Design principles for a real time machine learning framework

Introduction

6 min readOct 10, 2018

Traditional approach to ML has been to operate on a bunch of data offline, create models using supervised learning methods and then use those trained models for inference in an online environment. While this has had great success in the past, a new class of applications is emerging. These applications want to infer in real-time environment, react to sensory inputs, perform continuous small micro simulations and then take actions. This is a typical flow in reinforcement learning based approaches. Generally learning from the real environment can be very resource heavy or can be limited by bandwidth. Hence one approach has been to update simulated environments and perform many such simulations using methods such as Monte carlo tree search. This implies that system would need to be able to perform simulations faster than the real-time. Some of the existing frameworks such as Spark or TensorFlow don’t appear to be sufficient for this kind of workload. Mostly these frameworks support static dataflow graph building as they are not generally good at extending these dataflow graphs in real-time. Also data-centric frameworks such as MapReduce are focused on bulk parallel operations, as opposed massive parallelization for short tasks which is needed for this new class of applications. This paper from RISELab in UC Berkeley explores the design principles for a framework that might be needed to support such real time needs. A prototype implemented for a reinforcement learning based agent that plays Atari, using the principles outlined below, performs 63x faster than spark.
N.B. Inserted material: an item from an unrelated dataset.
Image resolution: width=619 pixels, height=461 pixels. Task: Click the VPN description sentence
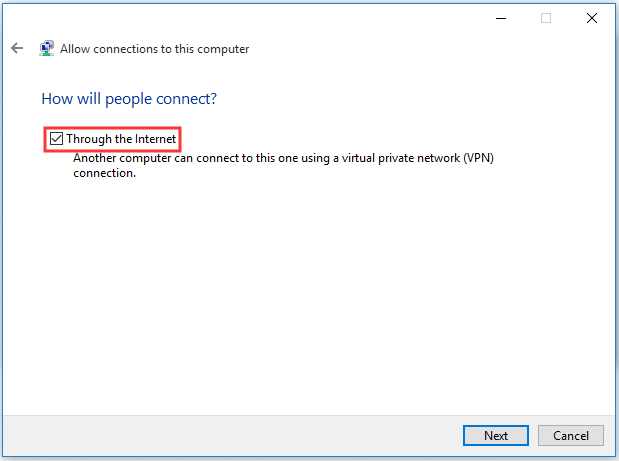click(x=283, y=165)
Requirements for the new framework

The requirements for a new framework that can schedule such new age applications and their tasks, can be broadly classified in three categories: Performance, Execution Model, Practicality.

Performance

Low latency: Since these ML applications need to react in real time, quick end-to-end response, in orders of milliseconds is needed. (R1)
High throughput: Since monte carlo simulations used in RL can create up to millions of small tasks, the scheduler framework needs to ensure high throughput. (R2)
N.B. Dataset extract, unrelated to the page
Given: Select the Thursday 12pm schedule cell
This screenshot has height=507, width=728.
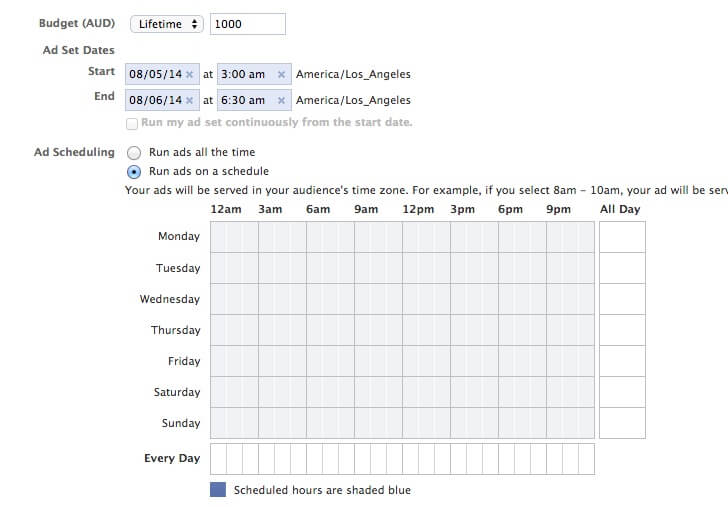Looking at the screenshot, I should [x=410, y=330].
Execution Model requirements

3. Dynamic task creation: New tasks will get created dynamically(e.g. using monte carlo tree search) based on execution flow of other tasks and also duration of tasks. (R3)

4. Heterogeneous tasks: Tasks will vary along the dimensions of resources needed and duration of execution. (R4)

5. Arbitrary dataflow dependencies: New small tasks will depend on execution of other tasks and create a graph of tasks that depend on each other and that too dynamically. (R5)

Practical usage requirements

6. Fault tolerance: This is specially tricky in high throughput and low latency environments. But it is needed in any distributed environment(R6)

7. Debugging and Profiling: ML applications and the ones that rely one reinforcement learning are compute intensive. So profiling for performance issues quickly is important. Similarly debugging capabilities in a distributed and stochastic environments are useful for quicker troubleshooting. (R7)

Given these requirements, overarching idea of the framework centers on having a hybrid approach. A centralized scheduler with state can help with fault tolerance and data-graph lineage replay and helps with cluster level resource assignments. At the same time, having stateless and bottom-up local schedulers can make efficient local machine level decisions and take quick decisions on most tasks using data locality.

A real world example

Let’s look at a real world example that will make requirements R1 to R5 more concrete. See a representative system that can be used by a robot moving around using video and LIDAR input.

Robot using different ML components for making decisions in real-time. Box sizes and colors represent duration and diversity of tasks.

Such a robot needs to listen on multiple sensory inputs from the physical world and use that data to make decisions. It might be using RNN based model for inference and policy decisions. It could be using MC tree search to simulate more physical conditions. In the tree search, it may decide to follow certain sub trees or ignore others depending on time it is taking compute the completion of the subtree. Obviously most of this needs to happen in real-time for the robot to be effective.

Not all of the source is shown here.